FMP: ¡Muy bueno! ¡Qué lástima!
AC: Lo filmé, lo filmé. De prepo, porque estaba fuera del presupuesto y fuera de todo. Discutí un montón porque les parecía un escándalo, pero logré convencer a todos y lo hicimos una madrugada en el Güemes. Pero se notaba que el lugar no se correspondía con la clase social de estos chicos y quedaba raro. Creo que era una buena idea pero, tal como pudimos hacerla, no quedó lograda.
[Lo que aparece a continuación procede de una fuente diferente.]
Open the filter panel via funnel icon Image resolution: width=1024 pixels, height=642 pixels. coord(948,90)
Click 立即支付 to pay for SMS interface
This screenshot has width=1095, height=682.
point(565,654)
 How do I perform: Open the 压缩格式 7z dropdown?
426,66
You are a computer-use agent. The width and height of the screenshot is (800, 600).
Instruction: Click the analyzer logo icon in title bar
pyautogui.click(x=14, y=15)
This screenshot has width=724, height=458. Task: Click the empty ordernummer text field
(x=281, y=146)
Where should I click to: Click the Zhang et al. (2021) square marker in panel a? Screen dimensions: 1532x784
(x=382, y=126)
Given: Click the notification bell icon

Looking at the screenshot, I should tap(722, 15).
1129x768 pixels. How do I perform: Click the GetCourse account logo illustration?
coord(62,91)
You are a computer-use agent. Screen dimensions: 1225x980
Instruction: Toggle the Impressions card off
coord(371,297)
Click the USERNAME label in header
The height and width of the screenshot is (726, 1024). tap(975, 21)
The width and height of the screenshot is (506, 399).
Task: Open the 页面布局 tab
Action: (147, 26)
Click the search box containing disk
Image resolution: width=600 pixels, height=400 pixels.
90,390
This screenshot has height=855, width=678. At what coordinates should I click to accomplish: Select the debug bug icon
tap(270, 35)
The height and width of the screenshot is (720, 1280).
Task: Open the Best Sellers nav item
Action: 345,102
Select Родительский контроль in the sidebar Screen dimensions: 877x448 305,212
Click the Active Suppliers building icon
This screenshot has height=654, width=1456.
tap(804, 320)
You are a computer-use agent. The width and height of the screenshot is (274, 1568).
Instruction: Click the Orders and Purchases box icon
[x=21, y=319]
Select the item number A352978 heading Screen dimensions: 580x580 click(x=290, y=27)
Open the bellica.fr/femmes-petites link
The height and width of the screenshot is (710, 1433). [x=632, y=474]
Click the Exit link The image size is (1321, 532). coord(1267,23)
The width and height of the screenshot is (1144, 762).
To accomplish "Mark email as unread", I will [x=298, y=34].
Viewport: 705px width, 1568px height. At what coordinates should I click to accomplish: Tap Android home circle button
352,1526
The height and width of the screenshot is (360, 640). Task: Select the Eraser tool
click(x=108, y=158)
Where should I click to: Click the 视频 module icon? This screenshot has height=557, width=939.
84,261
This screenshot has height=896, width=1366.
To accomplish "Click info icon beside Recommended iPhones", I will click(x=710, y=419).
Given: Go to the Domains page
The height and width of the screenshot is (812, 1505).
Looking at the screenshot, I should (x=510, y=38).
Y además los franceses cuando la vieron dijeron “De ninguna manera”.
Hay un momento del rodaje que es muy angustiante, porque te abruman la cantidad de cosas que faltan, la cantidad de personas con las que tenés que negociar. Y después, cuando se termina, no siento necesariamente un alivio. Terminar una película para mí es un momento difícil, con arrepentimientos… Tiene que pasar bastante tiempo antes de que pueda empezar a reconciliarme con lo que hice. Es que es muy difícil hacer cine. Lo es como cualquier tarea creativa, pero tiene el agregado de obligarte a lidiar con todo el entramado de relaciones necesario para hacerlo.
FMP: Bueno, pero también es difícil lidiar con uno y con las ideas propias.
AC: Eso directamente es insoportable.